Per i giudici viterbesi è «chiaro ed evidente il prendere corpo e forma della predisposizione di un programma intimidatorio nei confronti della vittima e Pecci è colui il quale ha dato vita alla commissione del reato». Detto in altri termini Pecci nella complessiva vicenda è «cosciente e consapevole delle modalità di realizzazione delle condotte, poste in essere per soddisfare un suo interesse, da parte di un soggetto con il quale egli condivideva un pregresso rapporto di conoscenza e confidenza».

EMANUELE ERASMI
Emanuele Erasmi, piccolo imprenditore del settore edile di Bagnaia, si sarebbe rivolto alla banda per recuperare un credito che non riusciva a incassare. E sarebbe rimasto talmente contento del lavoro del sodalizio mafioso che si sarebbe anche offerto di parlare bene per trovare altri “bisognosi d’aiuto”. «Gli imputati hanno realizzato la loro pretesa estorsiva fondando la maggior parte dell’efficacia minatoria nella presenza silente e a tratti fintamente gentile degli estorsori incaricati da Erasmi di recuperare il suo credito.

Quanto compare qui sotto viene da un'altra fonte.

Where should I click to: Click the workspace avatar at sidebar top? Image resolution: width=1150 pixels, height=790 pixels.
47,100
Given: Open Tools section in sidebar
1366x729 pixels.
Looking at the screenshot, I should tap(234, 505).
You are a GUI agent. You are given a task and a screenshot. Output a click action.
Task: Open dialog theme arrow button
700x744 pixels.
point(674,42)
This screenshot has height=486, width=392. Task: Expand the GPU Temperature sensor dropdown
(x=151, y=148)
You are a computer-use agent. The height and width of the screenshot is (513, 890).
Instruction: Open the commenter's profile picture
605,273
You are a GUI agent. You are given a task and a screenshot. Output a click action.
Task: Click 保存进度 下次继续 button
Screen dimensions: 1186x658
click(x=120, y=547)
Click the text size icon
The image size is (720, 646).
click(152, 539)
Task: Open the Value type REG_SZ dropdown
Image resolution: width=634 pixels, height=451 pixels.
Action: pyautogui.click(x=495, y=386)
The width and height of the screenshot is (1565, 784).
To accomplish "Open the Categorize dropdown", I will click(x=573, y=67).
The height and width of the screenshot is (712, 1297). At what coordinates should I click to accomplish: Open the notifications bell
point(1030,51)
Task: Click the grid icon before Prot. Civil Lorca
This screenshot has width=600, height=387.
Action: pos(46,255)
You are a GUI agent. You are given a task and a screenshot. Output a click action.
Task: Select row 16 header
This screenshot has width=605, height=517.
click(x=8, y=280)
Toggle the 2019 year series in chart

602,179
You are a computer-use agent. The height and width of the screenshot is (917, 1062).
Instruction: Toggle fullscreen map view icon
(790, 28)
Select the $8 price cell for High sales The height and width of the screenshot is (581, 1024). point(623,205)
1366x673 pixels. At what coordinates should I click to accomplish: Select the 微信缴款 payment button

La presenza inquietante non è stata imposta in un luogo qualsiasi: la mafiosità del metodo, già come accaduto nel caso di Pecci, si fonda molto sull’imposizione della presenza nei locali aziendali stante l’immediato e intuitivo collegamento tra la minaccia implicita e la sicurezza dei beni aziendali». 

PAVEL IONEL
Il romeno tuttofare amico del boss Rebeshi era stato accusato di furto, estorsione e danneggiamenti. Assolto dai primi due reati è stato condannato per l’attentato incendiario alla macchina di un carabiniere. «La condotta dimostra esprime inequivocabilmente la sussistenza del metodo mafioso: l’utilizzo dell’incendio come mezzo per il danneggiamento è proprio di sodalizi criminali di notevole efficacia dimostrativa» Per i giudici ogni altra ricostruzione non è possibile.